Monday, May 30, 2011

Next week

Next week: Chelsea Handler's Lies that Chelsea Handler Told Me.

The Happiness Project

RUBIN, GRETCHEN. The Happiness Project. New York: Harper, 2011. ISBN: 978-0-06-158326-1. Pp. 296. $14.99.

Gretchen Rubin makes a noble effort over the course of one year to be a happier person, and has inspired many others to do the same. Her plan is very meticulous, organized, and well-researched (the lady went to Yale for undergrad and law school, so...). Which may be why I couldn't get into this book. It certainly got me thinking about a lot of things, but I don't think I can make charts and ponder "eternity" (what does that mean?) for an entire month. Which is fine, according to Rubin. Everyone is going to have a different kind of happiness project. What's fun for some, isn't fun for others. Interestingly, Rubin and I do think the same things are fun: reading. I guess that's just one thing, but it's important because we think of reading (and writing) in the same, obsessive way. Nevertheless, Rubin left me cold for one reason. Poor girl doesn't have a sense of humor (she does acknowledge this, but that only adds to the humorlessness of the book). I found her tendency to quote Samuel Johnson, Tolstoy, and Saint Thérèse of Lisieux on every page kind of, well, pompous. As the magnificent Keith Richards would put it, "it's all the blah blah blah".

Rubin's Happiness Project is organized into eleven categories, including marriage, parenting, and friendship. The author works on each of these for a month, doing simple, sometimes minuscule chores in order to be a better wife/mother/friend. The twelfth month is a boot-campy, go back and do-it-all-at-once type thing. It's probably the shortest chapter. Maybe she didn't make it. Anyway, for each month, Rubin sets up several small tasks, such as gathering all her friends' birthdays so she can send birthday e-mails. While for many of us, this would only take a minute (who has time for friends anyway?--Hi Joey, I've owed you an e-mail for over a month, probably. I miss you, does this count??), but for Rubin, this is a massive undertaking. She does seem to go to an awful lot of cocktail and dinner parties.

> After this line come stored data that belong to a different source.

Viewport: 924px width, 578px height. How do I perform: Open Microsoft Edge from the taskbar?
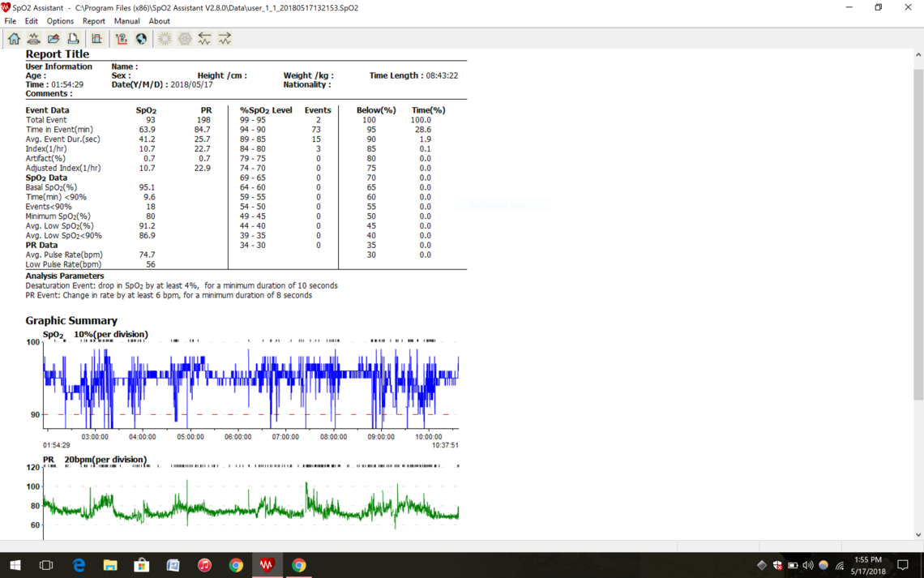tap(79, 565)
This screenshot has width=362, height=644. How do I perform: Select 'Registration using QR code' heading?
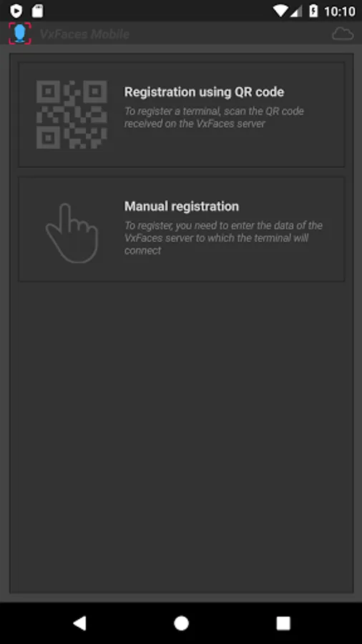coord(204,92)
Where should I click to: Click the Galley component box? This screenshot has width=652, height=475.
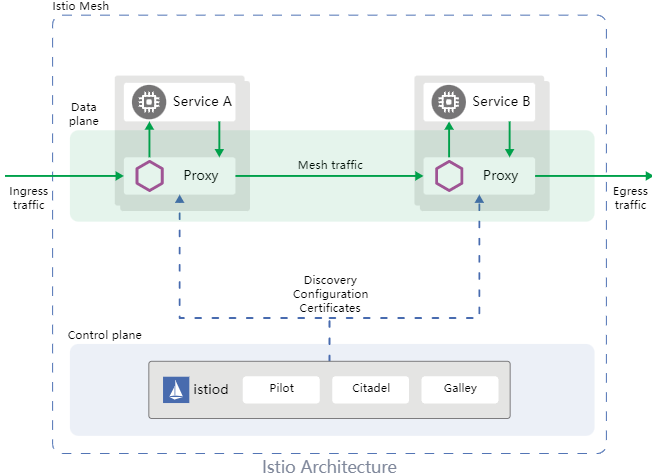(460, 389)
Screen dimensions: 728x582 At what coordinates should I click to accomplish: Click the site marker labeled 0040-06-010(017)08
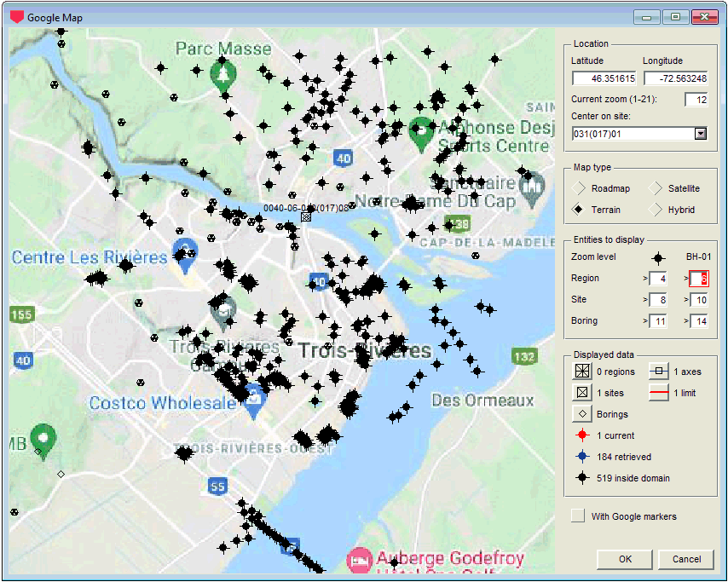(x=306, y=217)
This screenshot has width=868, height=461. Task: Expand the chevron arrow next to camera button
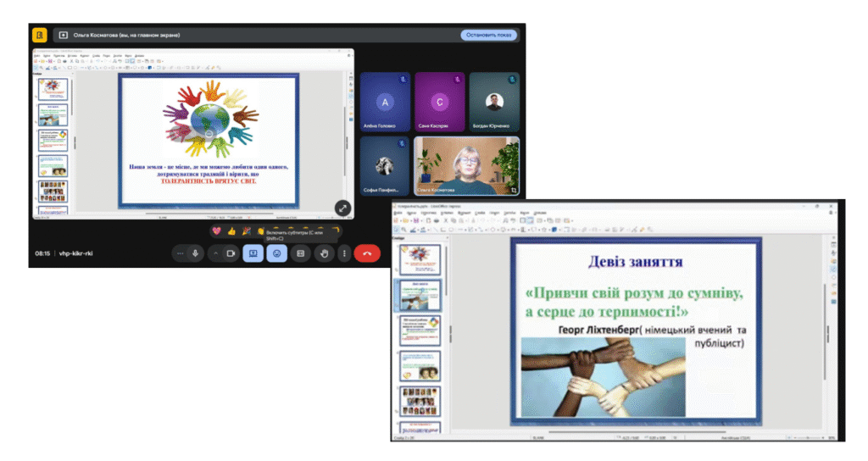point(215,253)
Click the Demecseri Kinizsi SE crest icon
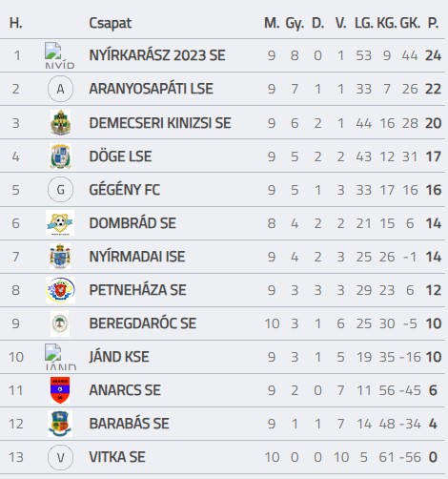 pos(60,123)
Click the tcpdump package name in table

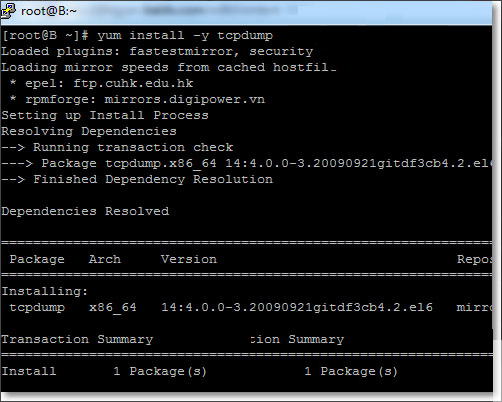37,307
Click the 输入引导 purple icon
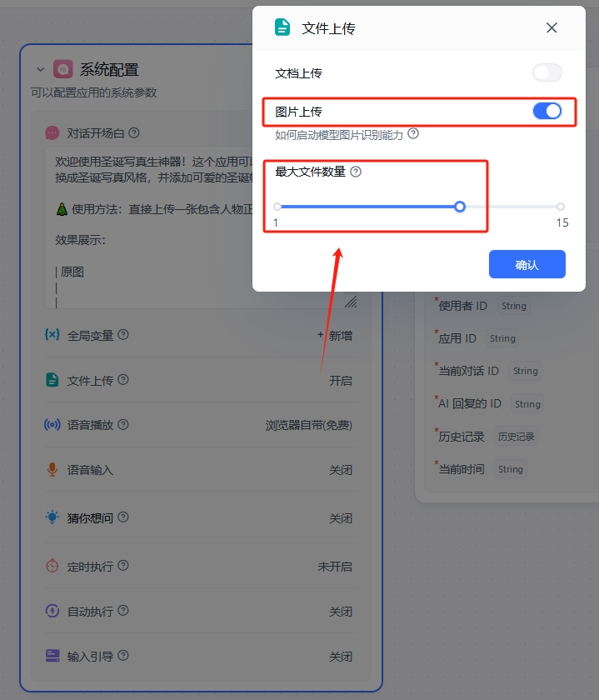This screenshot has width=599, height=700. [x=52, y=656]
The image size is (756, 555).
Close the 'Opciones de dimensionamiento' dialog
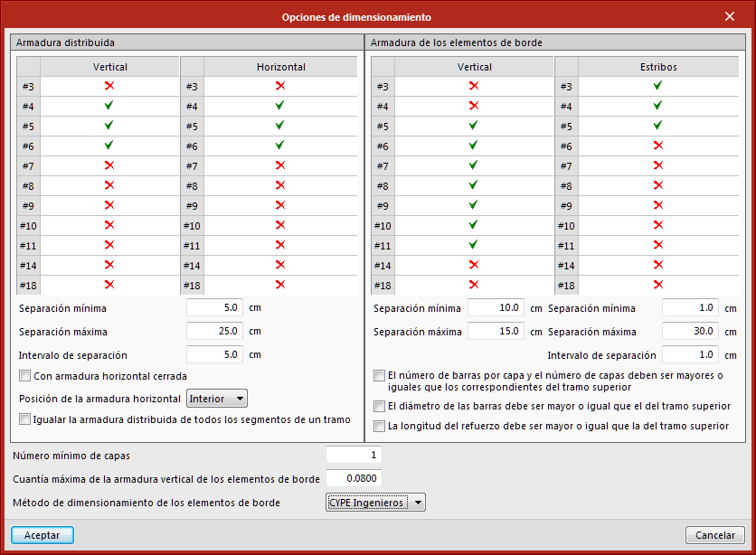click(730, 16)
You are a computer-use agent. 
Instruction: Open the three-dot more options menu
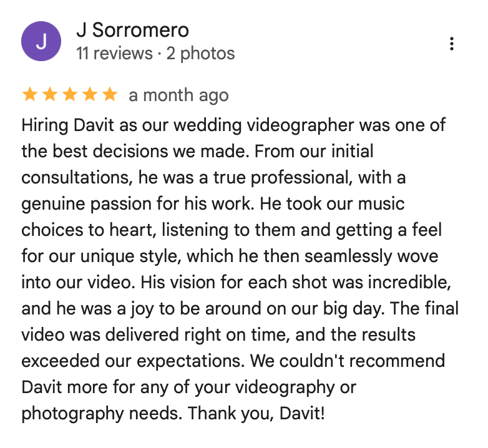pyautogui.click(x=452, y=44)
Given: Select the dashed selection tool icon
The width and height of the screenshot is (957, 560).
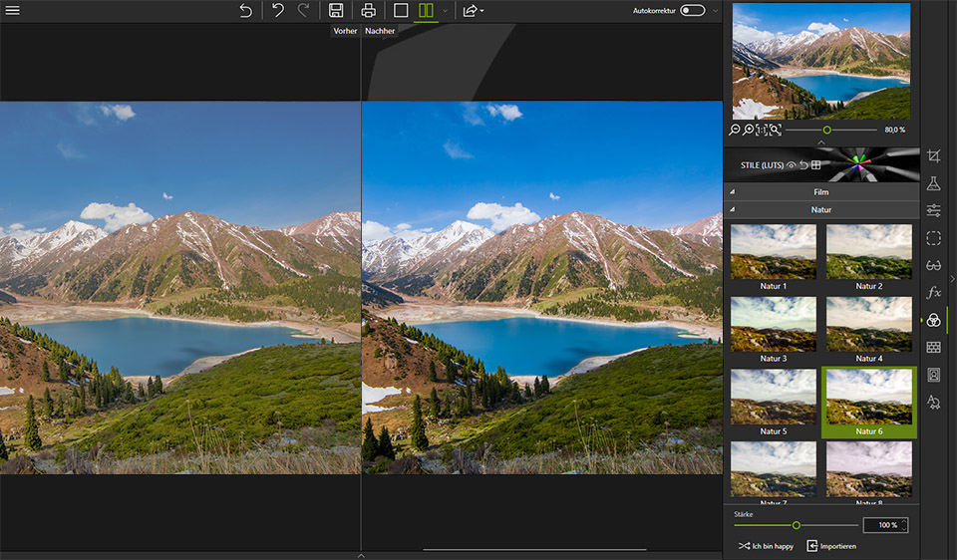Looking at the screenshot, I should [933, 238].
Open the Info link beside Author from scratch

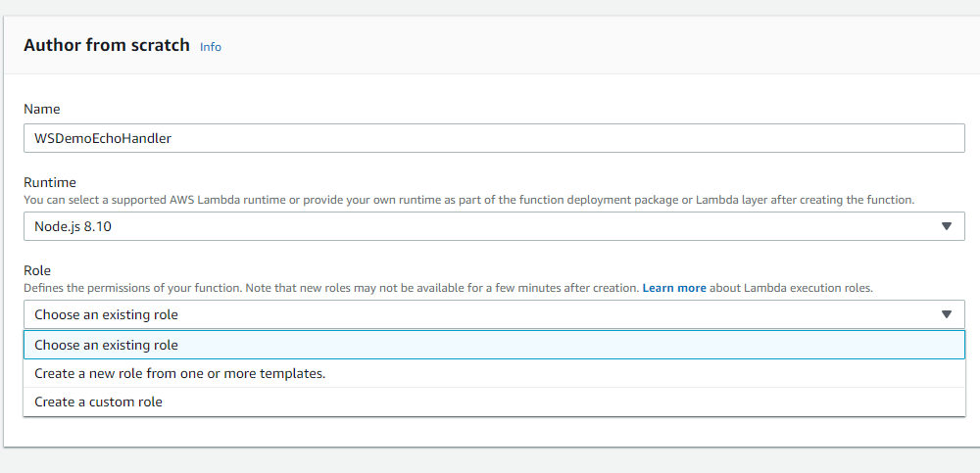click(211, 47)
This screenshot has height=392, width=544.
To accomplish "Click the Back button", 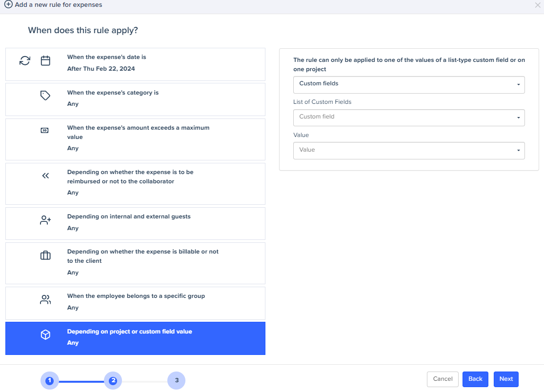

I should really reiterate how much this book can get you thinking. Maybe not on every page, but I think it did make me more thoughtful when it comes to living with Koch. I actually tried one of her suggestions and called him at work to tell him about something stupid I'd done. His response: "So why are you calling to tell me this?" Fail. But that's not the only thing. And I did notice that he cleaned out the cat box even though it wasn't necessarily his turn. But more importantly, I realized that I have been working on my own Happiness Project of sorts without necessarily realizing it, and that is very reassuring.

Sunday, May 22, 2011

Next week

Next week: Gretchen Rubin's The Happiness Project.

The Dukan Diet

DUKAN, PIERRE. The Dukan Diet. New York: Crown Archetype, 2011. ISBN: 978-0-307-88796-2. Pp. 279. $26.00.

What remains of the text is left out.